I took a break from work to get a some fresh air on Friday. Outside, I noticed on the sidewalk a folded paper. For some reason I felt like I should pick it up. It was a program for a funeral service.
The funeral was for a teenage boy, Jack Denton Reese, held that day, April 27. He was only 17, just a month younger than our youngest daughter. He died a week ago today.
I wonder how that program got from Ogden to Salt Lake City and into my hands. Was it purely by chance?
I do not know the details, but after looking up his obituary online, it appeared from other links that Jack was bullied at school for being gay, and that he committed suicide.
I did not know Jack or his family, but I am deeply saddened by what appears to be the tragic end of a short life. I don't understand his life and I don't judge him. How could I? What do I know about what led him to the day of his death?

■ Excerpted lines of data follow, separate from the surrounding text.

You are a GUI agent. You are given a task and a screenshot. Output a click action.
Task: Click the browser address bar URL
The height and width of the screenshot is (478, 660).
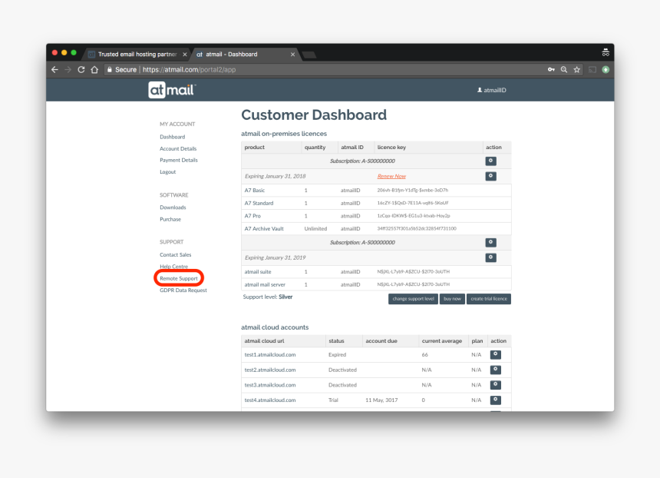[x=188, y=69]
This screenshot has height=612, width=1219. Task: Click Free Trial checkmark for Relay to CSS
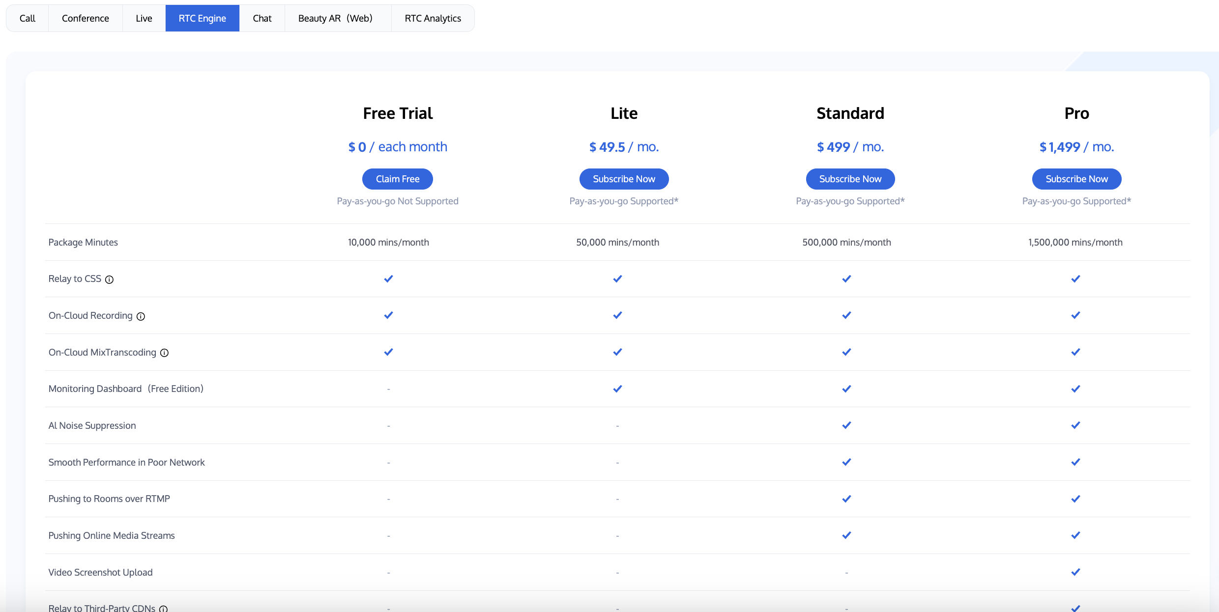point(388,278)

Judgment is always based on pride which is founded on misunderstanding which ultimately can lead to violence, even tragedy.
The longer you live and the more trials, hardships and difficulties you have, the less you feel inclined to judge, and the more you feel compassion, acceptance and love, even for people you don't know.
I don't know what it is like to be gay. I know what it is like to be bullied, though. I know what it is like to feel as if you don't fit in. I know what it is like to be in high school, on the edge of the social circle. I know what it is like to be depressed. I know, even today, what it is like to be overwhelmed.
In what little I know about you, Jack, you were a great young man. Did you drop that program in the street for me to see?
God bless you, Jack, and may He give you rest from all your trials and sorrows.